Published
I have been employed as a pca for 2 years while in nursing school. Recently I was pulled to another floor as a sitter. After 1.5 hours, they wanted to pull me to another location. I refused the second pull and was told that since I didn't accept the assignment I couldn't refuse it and was considered refusing to work. I was then put on administrative leave for "refusing to work". I knew not to accept the assignment because it would be considered abandonment of patients if I accept and then refuse. I understand that I am considered insubordinate for refusing the second pull. This was not a one time occurrence and I feel like there was a better solution than moving me again after establishing rapport with the client. I Lao do not feel that treating employees fairly to just pull an employee all over for their convenience. Obviously I wasn't the only employee that could do the job because someone had to do the job when they told me to leave. I will probably be fired for this but my question is, how much will this affect me as a nurse and the ability to get hired elsewhere?
Offhand, can't think of a critical situation that would require a sitter to refuse an assignment. Maybe if they were asking you to sit with someone that you have a restraining order against, but that likelihood is highly extreme. As Stephanie pointed out, it looks like you went out of your way to cut your nose off to spite your face with a potential future nursing employer.
Offhand, can't think of a critical situation that would require a sitter to refuse an assignment. Maybe if they were asking you to sit with someone that you have a restraining order against, but that likelihood is highly extreme. As Stephanie pointed out, it looks like you went out of your way to cut your nose off to spite your face with a potential future nursing employer.
OP states they are not worried about future employment:
II am not there under the school as a student but an employee, so there is no need to "keep my mouth shut". That has no bearing on my future as a nurse. Which I just finished school. Also, I understand that the nurse world may be small for some areas but we have 4 major hospitals within a 30 minute radius of me. If I have ruined a future at this particular hospital it will not be a huge blow. In addition, I will only be a pca at this hospital for 3 more weeks if I am not fired, and am not seeking a nursing position to follow at the hospital. I Just wanted an answer to if I can refuse a second pull.
If OP gets fired, they may not be worried about their current employer because they have no intention of working there, but I wonder if OP has thought about what they would tell potential employers as far as why their previous job ended.
What if the job interviews go nowhere?
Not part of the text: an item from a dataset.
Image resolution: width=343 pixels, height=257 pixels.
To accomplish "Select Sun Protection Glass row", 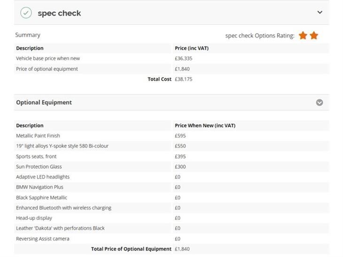I will click(x=172, y=167).
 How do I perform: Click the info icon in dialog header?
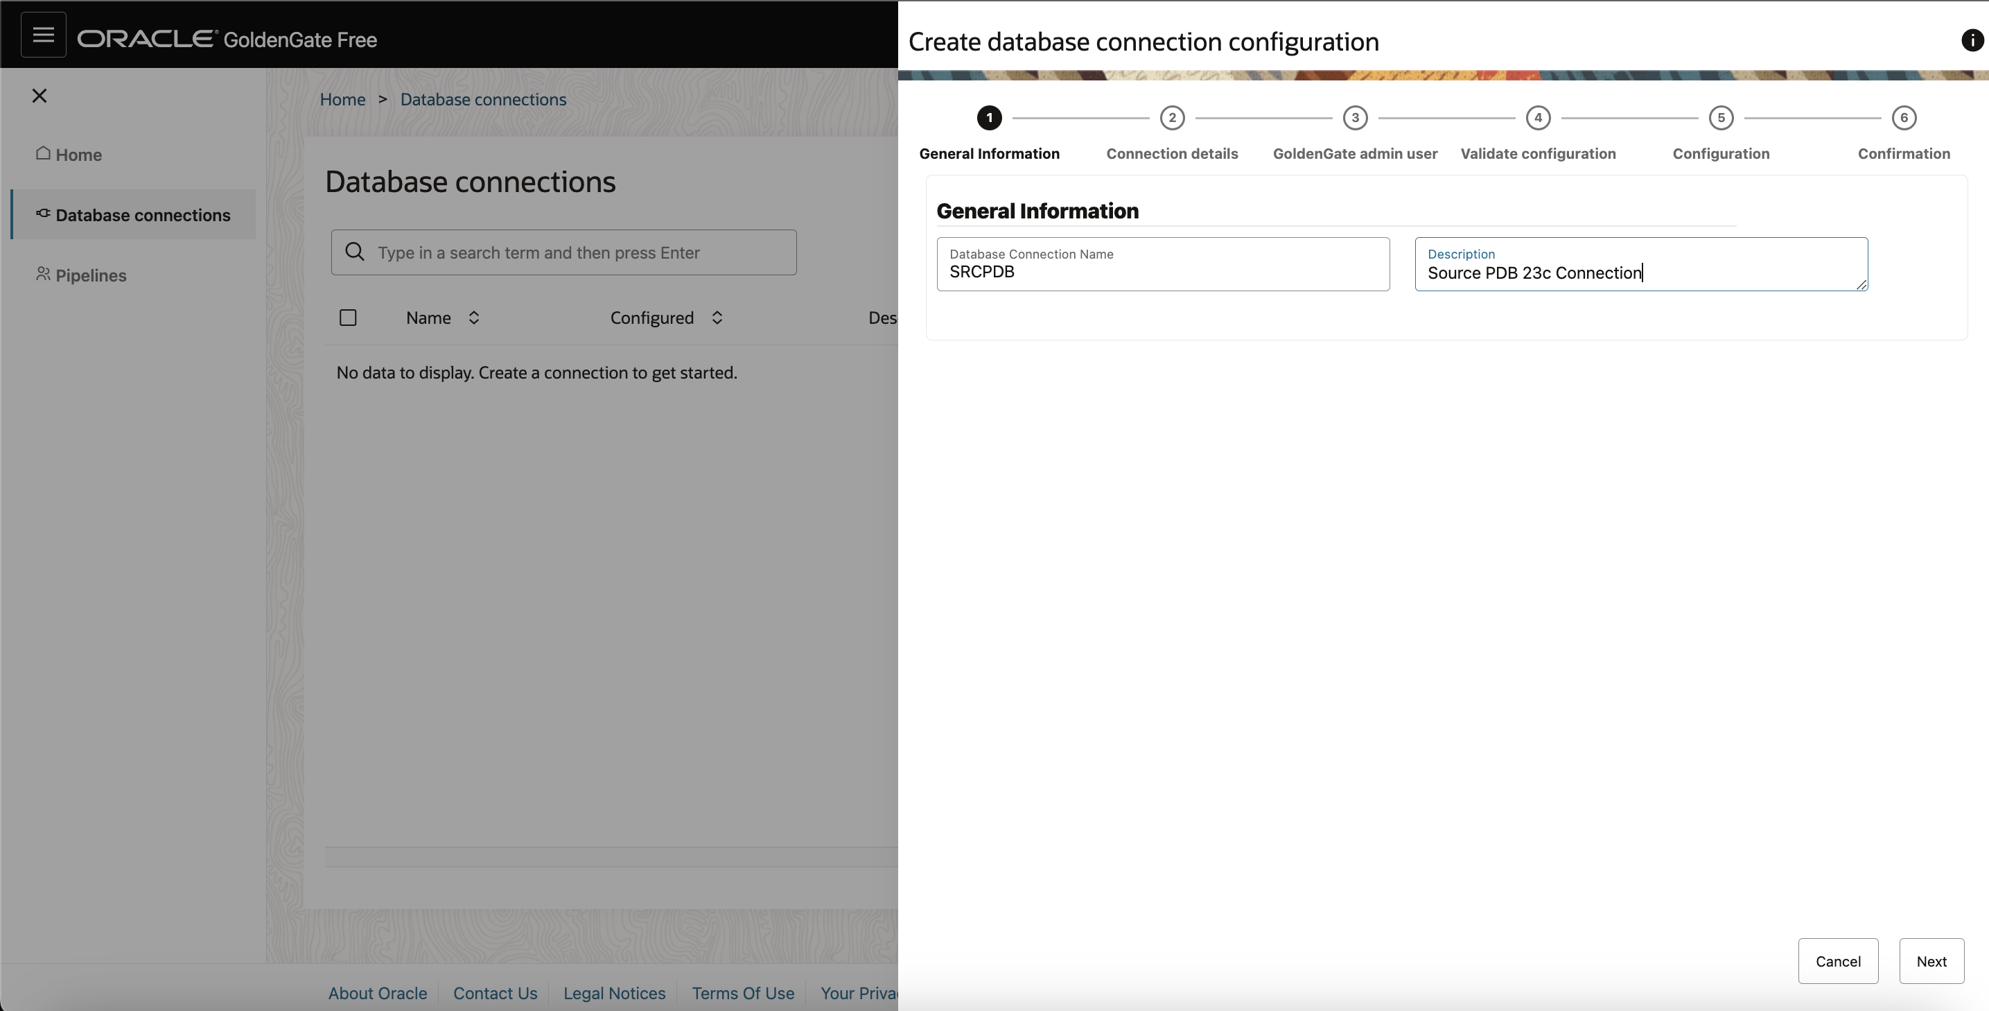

That happens a lot. OP may have burned a bridge with the employer most likely to hire them after graduation-- the employer they are already "in" with.
Sure, it could all work out fine. Many nurses get fired for a myriad of reasons and get jobs elsewhere. Hopefully, for OP's sake it works out, but if they are going to fight getting pulled everywhere they work, they are going to have a rough time.
Hygiene Queen
2,232 Posts
If your hospital has a policy that one can refuse a second pull, then there's your answer. Take the issue up with your manager.
Every hospital has their own policies. There is no way for us to tell what your policy actually is. We don't know if you misunderstood what the policy actually is, what the stipulations are for refusal, if they were blatantly ignoring their own policy or what the deal even is.
If, indeed, that is your hospital's policy, that is very unusual. Everyone I know has resisted a pull for one reason or another, but the bottom line is that if they are insistent that you WILL float, then you either sucked it up or dealt with the consequences.